Coffin Texts
Also known as: Middle Kingdom Coffin Texts, CT 1–1185, Egyptian Coffin Texts


A Middle Kingdom corpus of funerary spells inscribed on coffins to protect and empower the deceased, expanding royal afterlife privileges to non-royal persons and systematizing earlier Pyramid Text traditions.
Description
The Coffin Texts comprise a large collection of funerary spells and liturgies written mainly in Middle Egyptian on the interiors and exteriors of wooden coffins during the Middle Kingdom. Drawing heavily on and expanding the Old Kingdom Pyramid Texts, the corpus equips the deceased with knowledge, passwords, and divine affiliations needed to navigate the netherworld, repel dangers, and join the celestial order. The material varies in form—hymns, incantations, mythic narratives, transformation spells, topographic guides—and includes the earliest netherworld map tradition known as the Book of Two Ways. The texts both democratize access to the afterlife and codify a flexible ritual repertoire that would later be recompiled and standardized in the New Kingdom Book of the Dead.
Historiography
Preserved on coffins from sites such as el-Bersha, Asyut, and Deir el-Bersha, the corpus was first comprehensively collated and numbered in Adriaan de Buck’s seven-volume edition (CT 1–1185). Subsequent scholarship refined readings, provenances, and textual groups, with translations and lexical tools enabling comparison to the Pyramid Texts and the Book of the Dead. Discovery of additional Middle Kingdom coffins has clarified regional formularies and the layout of the Book of Two Ways. The corpus remains a touchstone for reconstructing Middle Kingdom theology, ritual praxis, and scribal transmission.
Date Notes
Developed from Old Kingdom Pyramid Texts; inscribed chiefly on Middle Kingdom coffins, with later use and adaptation into the New Kingdom Book of the Dead.
Major Characters
- Osiris
- Ra
- Anubis
- Thoth
- Nut
- Geb
- Shu
Myths
- Spells for the Afterlife
- Transformations into Birds and Serpents
- Maps and Gates of the Netherworld
- Judgment and Protection in the Duat
Facts
- Corpus chiefly inscribed on wooden coffins of non-royal persons during the Middle Kingdom.

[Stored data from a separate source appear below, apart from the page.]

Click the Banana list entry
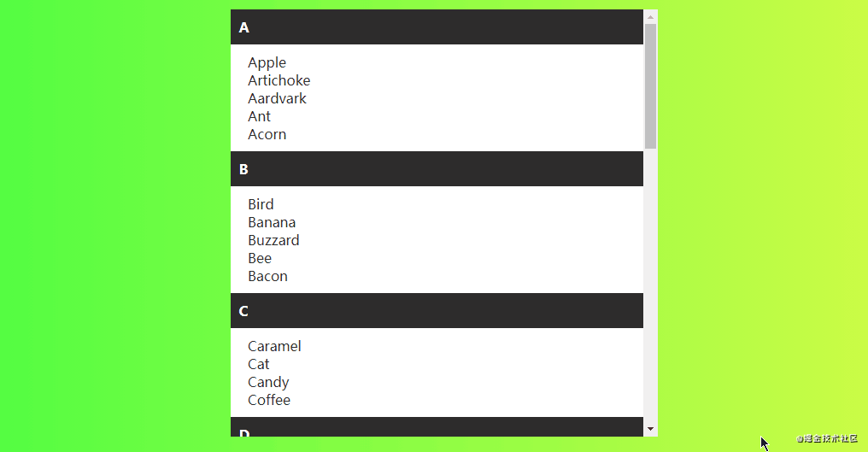(272, 223)
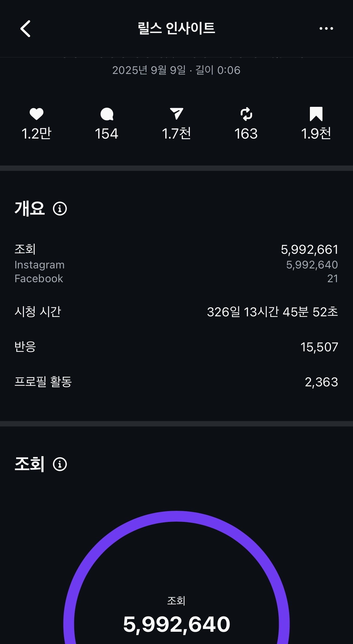353x644 pixels.
Task: Open info icon next to 조회 section heading
Action: (60, 464)
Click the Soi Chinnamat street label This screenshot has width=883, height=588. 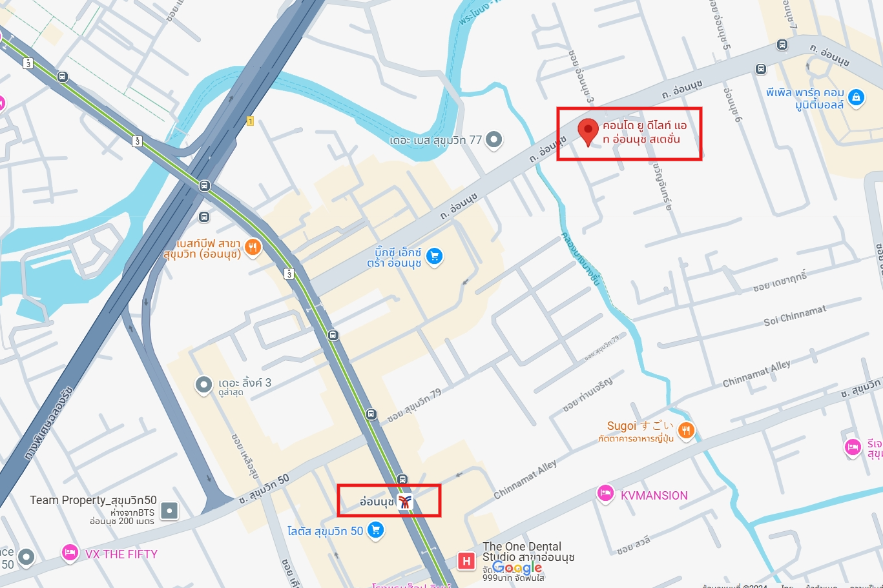(x=795, y=316)
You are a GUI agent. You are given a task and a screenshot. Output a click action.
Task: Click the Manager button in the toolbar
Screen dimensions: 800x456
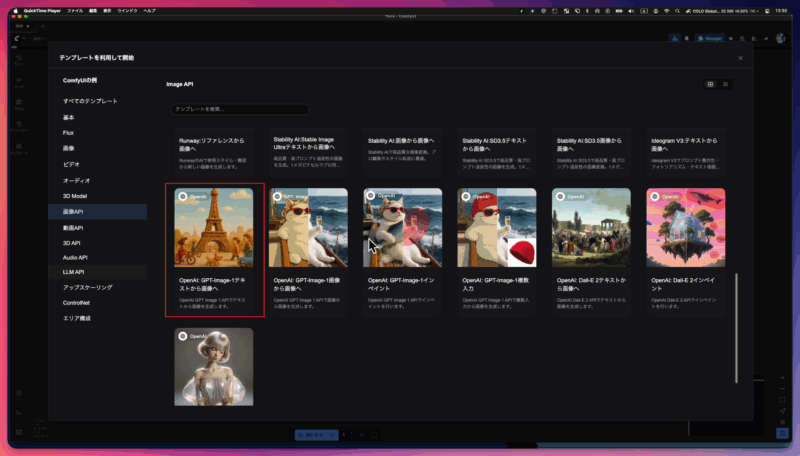(x=711, y=38)
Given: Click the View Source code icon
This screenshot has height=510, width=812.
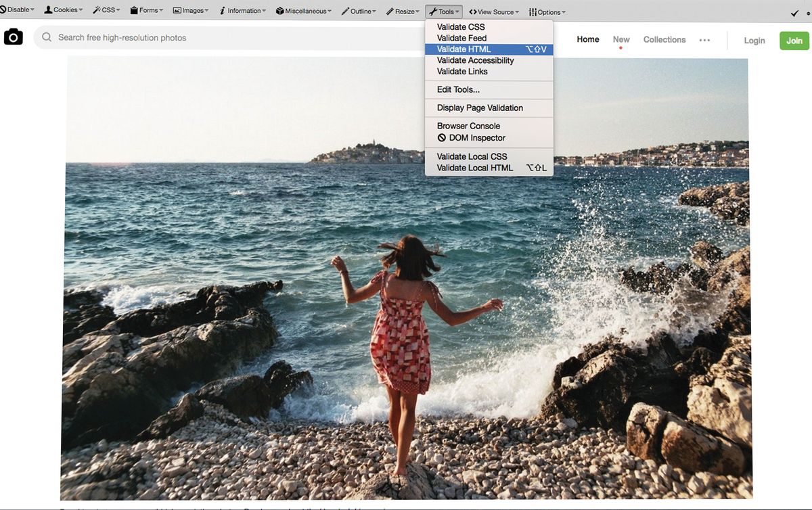Looking at the screenshot, I should [x=472, y=11].
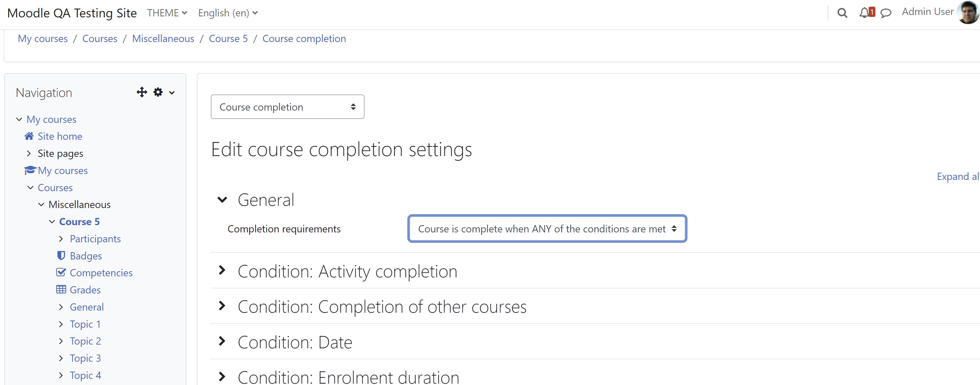Click the Expand all link
The image size is (980, 385).
958,177
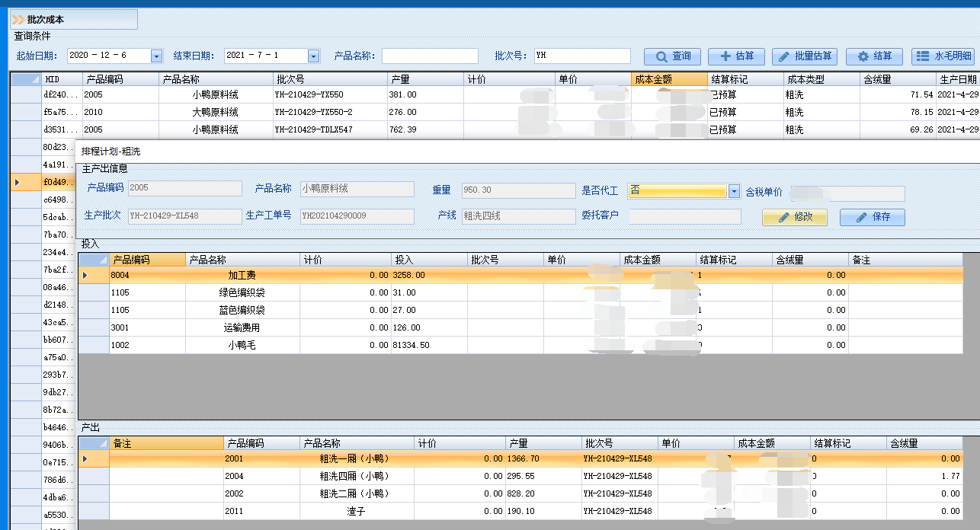Open 水毛明细 list button

click(x=943, y=56)
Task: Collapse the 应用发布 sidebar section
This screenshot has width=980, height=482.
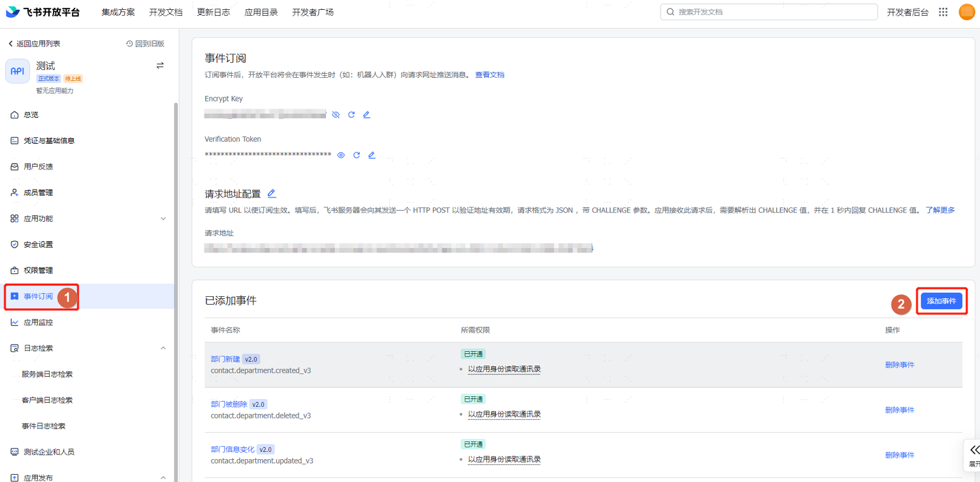Action: 163,478
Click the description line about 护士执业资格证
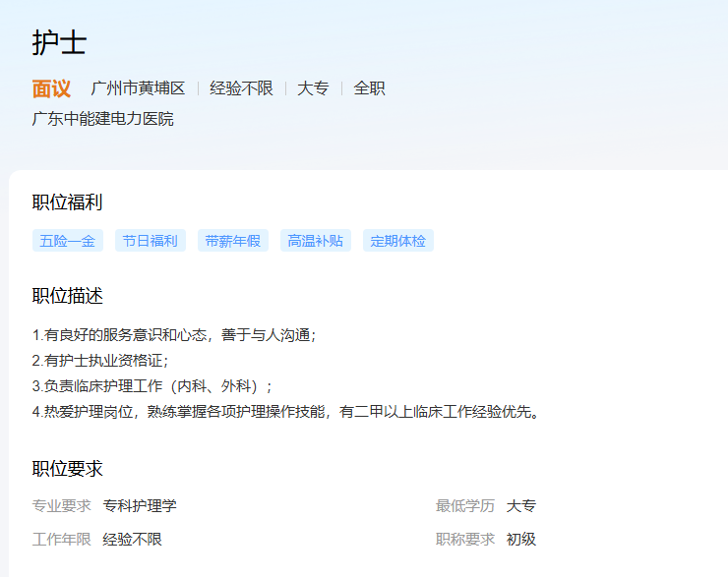The height and width of the screenshot is (577, 728). pos(100,361)

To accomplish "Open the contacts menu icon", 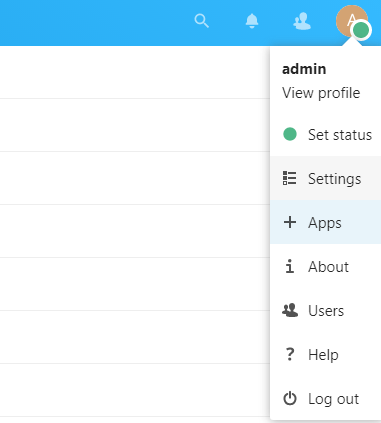I will coord(302,21).
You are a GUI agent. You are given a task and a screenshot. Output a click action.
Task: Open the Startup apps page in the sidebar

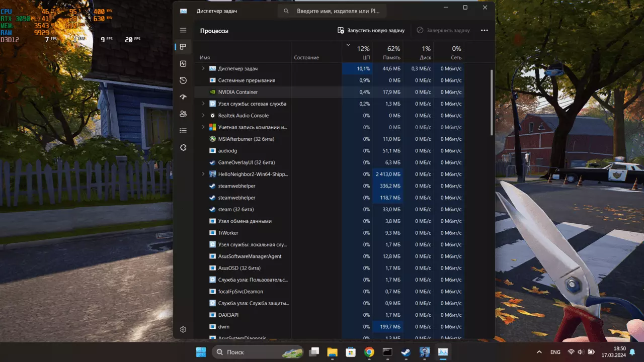point(183,97)
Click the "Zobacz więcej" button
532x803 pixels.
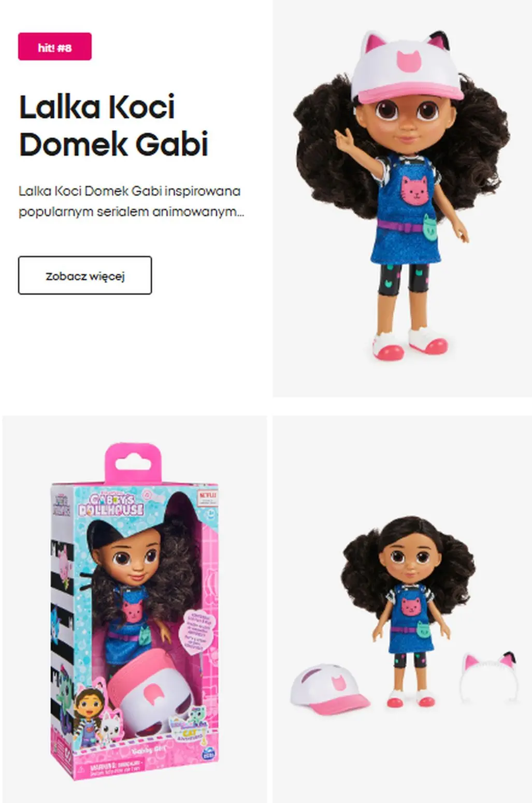[x=85, y=275]
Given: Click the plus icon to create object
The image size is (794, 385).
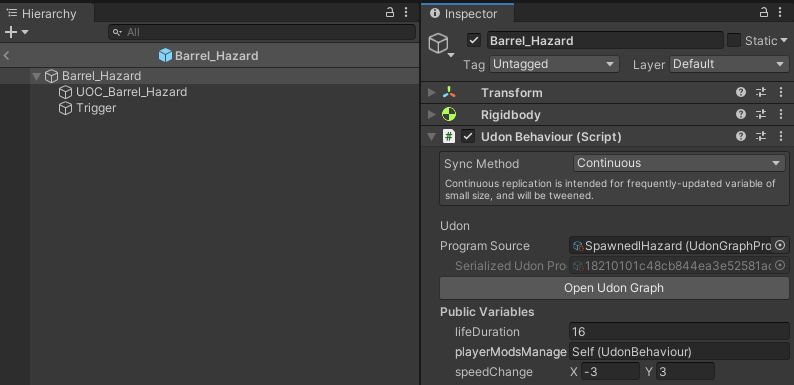Looking at the screenshot, I should point(11,32).
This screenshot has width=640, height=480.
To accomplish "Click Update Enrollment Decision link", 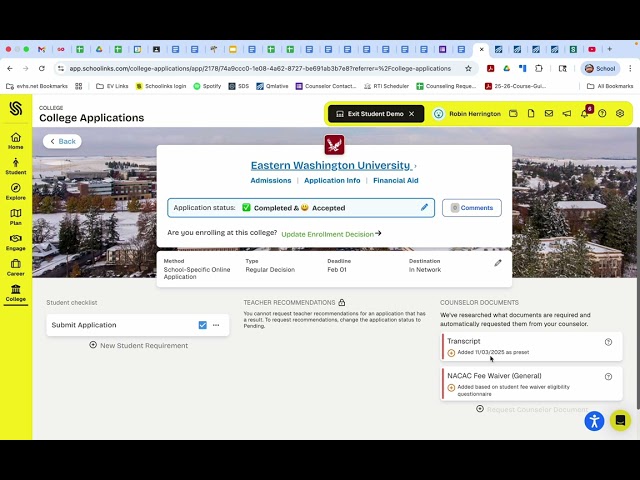I will coord(331,234).
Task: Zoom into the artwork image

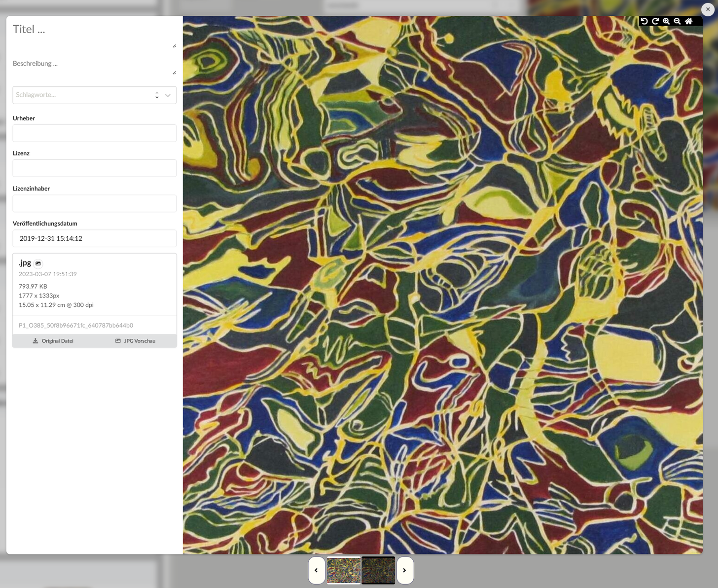Action: click(666, 21)
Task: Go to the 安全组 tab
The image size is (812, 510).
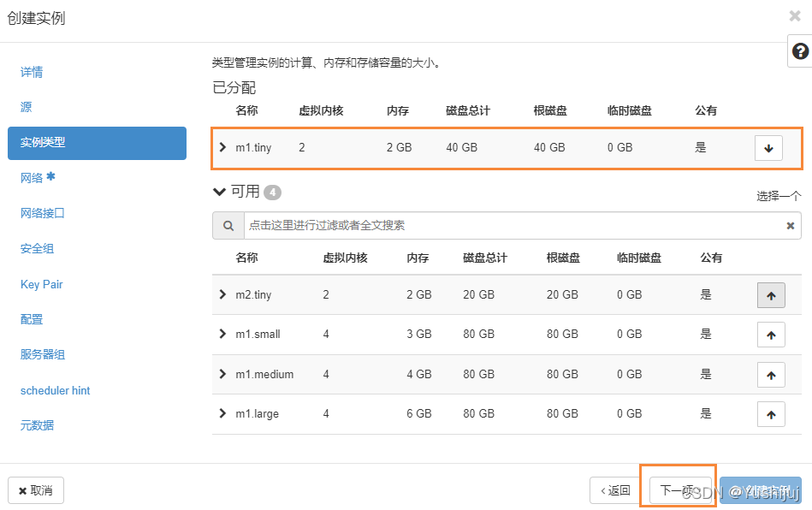Action: pos(37,248)
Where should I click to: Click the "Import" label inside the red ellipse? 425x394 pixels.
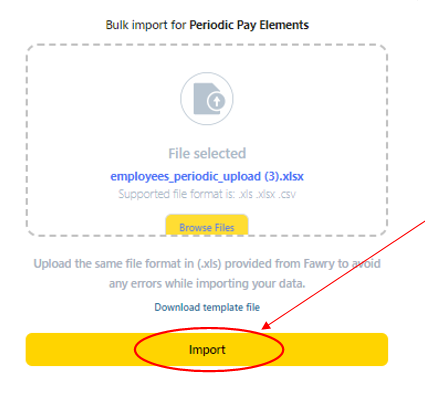tap(207, 349)
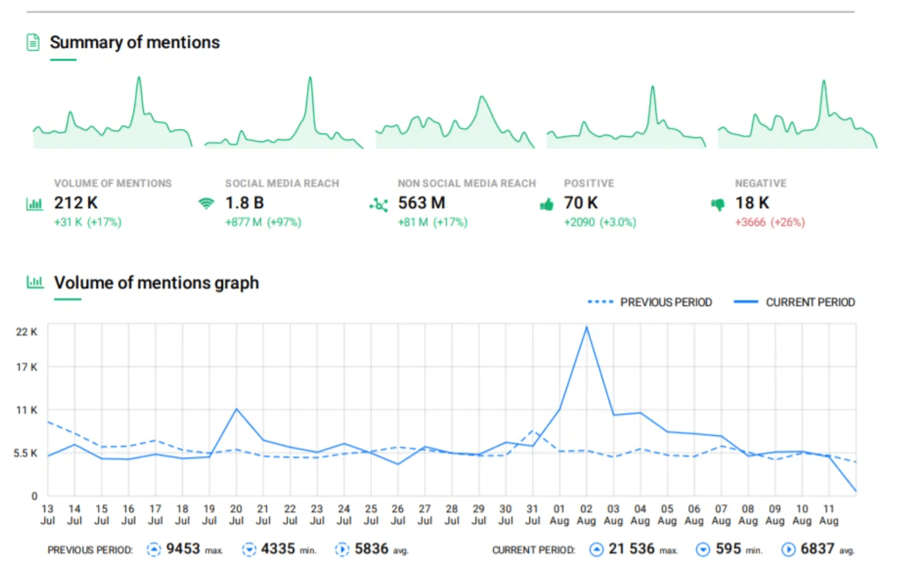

- Standard numbering runs CT 1–1185 following de Buck’s critical edition.
- Language is predominantly Middle Egyptian, with occasional Late Egyptian features.
- Incorporates and adapts Old Kingdom Pyramid Texts while introducing new compositions.
- Earliest attested netherworld map tradition appears as the Book of Two Ways on coffin boards.
- Texts were regionalized; different workshops favored distinct spell selections and arrangements.
- Many Coffin Text spells were later reworked into the New Kingdom Book of the Dead.
- Material includes hymns, incantations, mythic narratives, and transformation formulas.
- Primary aims: protection, provisioning, vindication, safe passage, and divine assimilation.
- Archaeological provenances include Middle Egypt sites such as el-Bersha and Asyut.